J.-P.O : La prescription est l’apanage du médecin. Aujourd’hui, on assiste à un élargissement de ce rôle aux IPA dans des situations précises et sur la base de protocoles, et on ne peut pas envisager un tel élargissement dans des situations diverses et variées, sur la France entière, sans travail préalable avec l’ensemble des professions concernées. Cela ne veut pas dire que nous ne sommes pas prêts à faire bouger les contours de nos métiers. Simplement, une profession ne peut pas empiéter sur le métier d’une autre sans une réflexion commune sur les implications, tant sur la qualité de la prise en charge que sur l’aspect médico-économique.

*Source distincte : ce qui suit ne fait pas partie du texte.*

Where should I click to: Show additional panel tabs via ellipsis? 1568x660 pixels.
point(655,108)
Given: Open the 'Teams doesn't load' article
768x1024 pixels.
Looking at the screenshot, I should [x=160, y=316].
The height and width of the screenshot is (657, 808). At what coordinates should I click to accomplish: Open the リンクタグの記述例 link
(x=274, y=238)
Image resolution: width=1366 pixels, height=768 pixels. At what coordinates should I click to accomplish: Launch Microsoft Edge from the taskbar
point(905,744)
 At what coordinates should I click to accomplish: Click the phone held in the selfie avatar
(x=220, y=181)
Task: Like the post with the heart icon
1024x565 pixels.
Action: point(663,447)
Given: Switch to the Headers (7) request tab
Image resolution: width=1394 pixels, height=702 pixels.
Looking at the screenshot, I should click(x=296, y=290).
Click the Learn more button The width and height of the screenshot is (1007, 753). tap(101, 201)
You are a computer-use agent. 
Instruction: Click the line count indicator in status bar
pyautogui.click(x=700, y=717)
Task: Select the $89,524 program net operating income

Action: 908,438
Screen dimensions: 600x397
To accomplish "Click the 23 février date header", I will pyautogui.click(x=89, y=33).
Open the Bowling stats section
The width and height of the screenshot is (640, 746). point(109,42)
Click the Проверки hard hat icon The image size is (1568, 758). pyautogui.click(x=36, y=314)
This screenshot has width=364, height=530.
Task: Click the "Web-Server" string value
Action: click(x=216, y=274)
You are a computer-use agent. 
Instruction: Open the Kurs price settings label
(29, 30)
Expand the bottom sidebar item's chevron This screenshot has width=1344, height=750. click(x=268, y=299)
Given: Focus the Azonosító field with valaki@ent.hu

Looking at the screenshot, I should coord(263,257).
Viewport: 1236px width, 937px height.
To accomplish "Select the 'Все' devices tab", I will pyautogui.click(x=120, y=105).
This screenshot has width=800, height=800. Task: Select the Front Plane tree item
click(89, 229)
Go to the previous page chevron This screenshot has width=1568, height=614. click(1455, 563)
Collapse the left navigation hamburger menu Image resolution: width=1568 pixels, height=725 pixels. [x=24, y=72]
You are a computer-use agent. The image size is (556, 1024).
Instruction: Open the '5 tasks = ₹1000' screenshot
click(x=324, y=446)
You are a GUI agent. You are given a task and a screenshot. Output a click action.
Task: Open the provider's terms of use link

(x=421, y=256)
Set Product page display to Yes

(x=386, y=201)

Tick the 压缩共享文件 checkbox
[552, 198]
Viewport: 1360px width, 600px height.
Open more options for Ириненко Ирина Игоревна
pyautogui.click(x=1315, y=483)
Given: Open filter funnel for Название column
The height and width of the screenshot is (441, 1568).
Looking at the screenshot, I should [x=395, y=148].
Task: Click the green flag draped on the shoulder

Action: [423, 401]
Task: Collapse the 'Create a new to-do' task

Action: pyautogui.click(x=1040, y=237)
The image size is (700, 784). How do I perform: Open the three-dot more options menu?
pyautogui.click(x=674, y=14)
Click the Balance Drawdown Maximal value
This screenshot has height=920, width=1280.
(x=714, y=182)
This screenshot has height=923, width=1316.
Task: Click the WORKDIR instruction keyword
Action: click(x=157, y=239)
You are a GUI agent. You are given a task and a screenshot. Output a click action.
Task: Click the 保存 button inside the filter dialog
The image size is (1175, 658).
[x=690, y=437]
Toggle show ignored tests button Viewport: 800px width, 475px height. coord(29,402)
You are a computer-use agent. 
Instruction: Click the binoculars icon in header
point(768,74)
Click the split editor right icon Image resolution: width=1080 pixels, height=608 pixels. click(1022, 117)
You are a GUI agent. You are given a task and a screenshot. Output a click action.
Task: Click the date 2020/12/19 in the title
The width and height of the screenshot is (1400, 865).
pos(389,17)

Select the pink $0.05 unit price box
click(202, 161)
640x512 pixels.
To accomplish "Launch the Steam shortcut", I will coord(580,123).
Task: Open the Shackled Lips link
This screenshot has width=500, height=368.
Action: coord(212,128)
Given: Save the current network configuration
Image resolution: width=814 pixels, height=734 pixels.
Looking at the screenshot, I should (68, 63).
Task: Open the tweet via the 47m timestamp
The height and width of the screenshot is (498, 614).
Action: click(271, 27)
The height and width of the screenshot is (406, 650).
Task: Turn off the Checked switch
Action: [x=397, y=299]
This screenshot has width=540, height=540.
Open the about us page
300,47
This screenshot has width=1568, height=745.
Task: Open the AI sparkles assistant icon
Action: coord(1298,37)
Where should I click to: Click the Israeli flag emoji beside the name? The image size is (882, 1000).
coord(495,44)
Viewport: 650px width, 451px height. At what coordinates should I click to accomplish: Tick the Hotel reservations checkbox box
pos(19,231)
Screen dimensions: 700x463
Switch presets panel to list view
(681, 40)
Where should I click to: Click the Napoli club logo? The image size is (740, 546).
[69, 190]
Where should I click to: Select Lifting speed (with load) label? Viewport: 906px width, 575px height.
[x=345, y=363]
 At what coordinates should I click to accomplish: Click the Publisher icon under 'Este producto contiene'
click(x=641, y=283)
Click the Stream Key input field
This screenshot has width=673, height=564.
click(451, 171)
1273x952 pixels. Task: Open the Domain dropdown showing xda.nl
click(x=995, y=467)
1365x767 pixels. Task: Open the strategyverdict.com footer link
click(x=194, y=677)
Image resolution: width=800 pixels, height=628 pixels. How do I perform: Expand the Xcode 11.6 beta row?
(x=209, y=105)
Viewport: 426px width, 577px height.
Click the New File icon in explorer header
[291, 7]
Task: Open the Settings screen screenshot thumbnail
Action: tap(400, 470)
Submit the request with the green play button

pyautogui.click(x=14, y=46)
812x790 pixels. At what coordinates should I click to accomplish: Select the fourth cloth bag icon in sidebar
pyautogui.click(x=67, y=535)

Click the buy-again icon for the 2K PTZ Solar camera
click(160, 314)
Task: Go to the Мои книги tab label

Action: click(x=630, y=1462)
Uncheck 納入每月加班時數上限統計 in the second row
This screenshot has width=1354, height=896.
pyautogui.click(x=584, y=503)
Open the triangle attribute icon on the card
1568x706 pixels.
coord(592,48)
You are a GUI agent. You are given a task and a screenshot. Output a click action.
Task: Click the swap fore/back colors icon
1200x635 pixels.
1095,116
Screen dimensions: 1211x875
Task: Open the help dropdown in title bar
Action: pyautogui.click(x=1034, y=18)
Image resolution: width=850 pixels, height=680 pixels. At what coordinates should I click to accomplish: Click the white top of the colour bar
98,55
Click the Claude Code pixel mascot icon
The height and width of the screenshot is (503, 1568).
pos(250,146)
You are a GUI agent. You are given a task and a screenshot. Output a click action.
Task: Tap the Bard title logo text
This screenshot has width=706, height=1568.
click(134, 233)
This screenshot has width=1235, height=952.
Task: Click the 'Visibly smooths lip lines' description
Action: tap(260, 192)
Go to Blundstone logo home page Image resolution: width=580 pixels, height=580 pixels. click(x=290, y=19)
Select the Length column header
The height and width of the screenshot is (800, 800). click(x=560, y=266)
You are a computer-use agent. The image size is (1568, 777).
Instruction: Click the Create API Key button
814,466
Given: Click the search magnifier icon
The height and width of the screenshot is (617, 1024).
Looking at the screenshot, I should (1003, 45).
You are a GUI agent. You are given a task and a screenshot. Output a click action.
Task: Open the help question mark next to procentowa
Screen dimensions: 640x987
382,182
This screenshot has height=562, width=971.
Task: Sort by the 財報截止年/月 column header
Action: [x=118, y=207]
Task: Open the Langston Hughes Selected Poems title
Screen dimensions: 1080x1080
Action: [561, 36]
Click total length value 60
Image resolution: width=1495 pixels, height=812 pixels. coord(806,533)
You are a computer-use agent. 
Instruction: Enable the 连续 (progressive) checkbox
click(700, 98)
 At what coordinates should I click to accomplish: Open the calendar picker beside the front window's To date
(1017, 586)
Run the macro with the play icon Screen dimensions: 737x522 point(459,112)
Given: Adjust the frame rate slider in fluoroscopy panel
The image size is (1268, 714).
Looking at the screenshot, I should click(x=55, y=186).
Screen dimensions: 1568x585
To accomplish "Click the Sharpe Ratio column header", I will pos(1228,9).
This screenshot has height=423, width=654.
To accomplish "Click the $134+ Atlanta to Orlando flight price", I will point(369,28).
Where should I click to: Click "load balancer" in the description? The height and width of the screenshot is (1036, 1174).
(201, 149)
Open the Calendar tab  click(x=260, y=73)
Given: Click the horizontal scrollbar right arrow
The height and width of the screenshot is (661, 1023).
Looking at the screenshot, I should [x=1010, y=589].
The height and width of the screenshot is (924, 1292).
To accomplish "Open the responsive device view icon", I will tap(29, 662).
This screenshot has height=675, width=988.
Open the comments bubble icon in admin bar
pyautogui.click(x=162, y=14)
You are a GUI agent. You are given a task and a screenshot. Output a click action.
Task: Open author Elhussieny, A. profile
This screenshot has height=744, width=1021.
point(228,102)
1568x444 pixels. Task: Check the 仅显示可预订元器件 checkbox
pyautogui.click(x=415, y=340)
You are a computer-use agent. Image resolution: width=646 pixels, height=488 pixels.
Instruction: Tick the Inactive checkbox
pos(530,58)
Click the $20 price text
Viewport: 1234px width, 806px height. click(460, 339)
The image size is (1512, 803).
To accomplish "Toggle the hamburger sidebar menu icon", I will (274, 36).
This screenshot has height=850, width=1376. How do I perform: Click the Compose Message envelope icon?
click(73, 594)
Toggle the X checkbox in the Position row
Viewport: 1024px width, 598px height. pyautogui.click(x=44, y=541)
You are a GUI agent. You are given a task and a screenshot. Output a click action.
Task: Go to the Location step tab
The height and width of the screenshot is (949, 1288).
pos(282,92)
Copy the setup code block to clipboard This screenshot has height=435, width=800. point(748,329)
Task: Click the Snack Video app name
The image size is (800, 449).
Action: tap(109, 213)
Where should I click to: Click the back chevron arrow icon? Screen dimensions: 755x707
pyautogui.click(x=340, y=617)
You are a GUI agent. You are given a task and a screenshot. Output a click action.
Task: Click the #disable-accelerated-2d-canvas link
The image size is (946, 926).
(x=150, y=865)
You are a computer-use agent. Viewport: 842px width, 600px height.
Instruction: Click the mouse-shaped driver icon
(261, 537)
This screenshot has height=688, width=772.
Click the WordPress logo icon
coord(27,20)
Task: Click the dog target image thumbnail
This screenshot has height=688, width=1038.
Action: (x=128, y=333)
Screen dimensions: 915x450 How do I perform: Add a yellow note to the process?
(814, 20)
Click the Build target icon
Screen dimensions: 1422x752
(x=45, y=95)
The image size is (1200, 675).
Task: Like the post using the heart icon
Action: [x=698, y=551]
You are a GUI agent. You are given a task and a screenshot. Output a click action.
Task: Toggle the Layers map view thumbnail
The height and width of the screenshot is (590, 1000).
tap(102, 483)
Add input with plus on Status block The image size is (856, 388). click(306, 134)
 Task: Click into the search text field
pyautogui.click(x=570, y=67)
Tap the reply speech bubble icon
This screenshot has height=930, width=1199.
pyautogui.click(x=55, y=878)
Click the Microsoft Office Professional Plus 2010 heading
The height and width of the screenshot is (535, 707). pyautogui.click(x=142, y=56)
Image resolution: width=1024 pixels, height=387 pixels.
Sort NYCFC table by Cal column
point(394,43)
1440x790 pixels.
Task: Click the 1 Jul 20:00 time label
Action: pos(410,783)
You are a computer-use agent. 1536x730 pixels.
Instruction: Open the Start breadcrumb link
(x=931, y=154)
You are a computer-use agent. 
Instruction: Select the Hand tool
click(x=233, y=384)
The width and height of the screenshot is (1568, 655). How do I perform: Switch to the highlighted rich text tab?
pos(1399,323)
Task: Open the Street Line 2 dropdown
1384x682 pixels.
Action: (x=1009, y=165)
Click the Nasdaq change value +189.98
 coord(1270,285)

P.C : Je ne nie pas le besoin, pour les infirmières comme pour les médecins, de réfléchir au modèle économique. Mais, en tant que président de l’Ordre, ce n’est pas mon rôle. En revanche, je constate que l’infirmière prescrit déjà des choses essentielles, comme des aides à l’arrêt du tabac ou des contraceptifs, qu’elle peut adapter la posologie des antidouleurs… Il faut donc juste faire évoluer un peu les textes. Dans d’autres pays, le genre de prescription que nous proposons est déjà effectué par les infirmiers. En France, un infirmier face à un patient qui grelotte, ou devant une plaie qui suinte, sait souvent quel prélèvement il doit réaliser mais ne peut pas le faire car ce n’est pas prescrit. Quand il voit un patient qui souffre, il sait mesurer sa douleur, l’objectiver, mais il ne peut pas initier des antalgiques. Est-ce acceptable de perdre du temps à attendre le médecin, qui se fera de plus en plus rare, dans un contexte où cela signifie parfois une perte de chance pour le patient ?

Comment parvenir à un consensus entre professions pour que le rôle des infirmières évolue ?

J.-P.O : Aujourd’hui, les aides-soignantes demandent davantage d’autonomie, veulent effectuer des actes actuellement dévolus aux infirmières. Or, les infirmières ne sont pas d’accord. C’est exactement le même mécanisme pour les médecins. Je ne suis pas obtus ; je pense que nous serons de toute façon amenés à bouger de plus en plus, mais cela doit faire l’objet d’une réflexion commune, sécurisée en termes de mécanismes conventionnels, et respectant certains points. Tout d’abord, le patient doit bénéficier de la même qualité de prise en charge. Puis, l’information doit circuler : je ne vois pas d’inconvénient à ce qu’une infirmière vaccine mon patient, mais je dois être informé. Enfin, se pose la question médicoéconomique. En effet, si je transfère aux infirmières certains actes qu’elles peuvent réaliser et que je gère exclusivement des consultations lourdes, complexes et chronophages, le tarif de la consultation ne peut pas être de 25 €.

P.C : Il s’agit effectivement d’un contexte global. Je reconnais que quand on nous demande de transférer certains de nos actes aux aides-soignantes, nous demandons à gagner en retour quelque chose sur d’autres aspects. Il est donc nécessaire de mettre les choses à plat, pour identifier ce qui peut être amélioré sans préjudice pour la qualité et la sécurité des soins, mais aussi sans préjudice pour les autres professions. Nous savons bien que nous avons besoin de tout le monde : médecins, aides-soignantes et infirmières.

le contexte

L’ONI a publié au mois d’octobre dernier un Livre blanc de la profession infirmière issu d’une grande consultation menée tout au long de l’année 2019. Organisée en ligne et lors de rencontres en régions, cette consultation a donné lieu à l’élaboration de 26 propositions soutenues par la profession.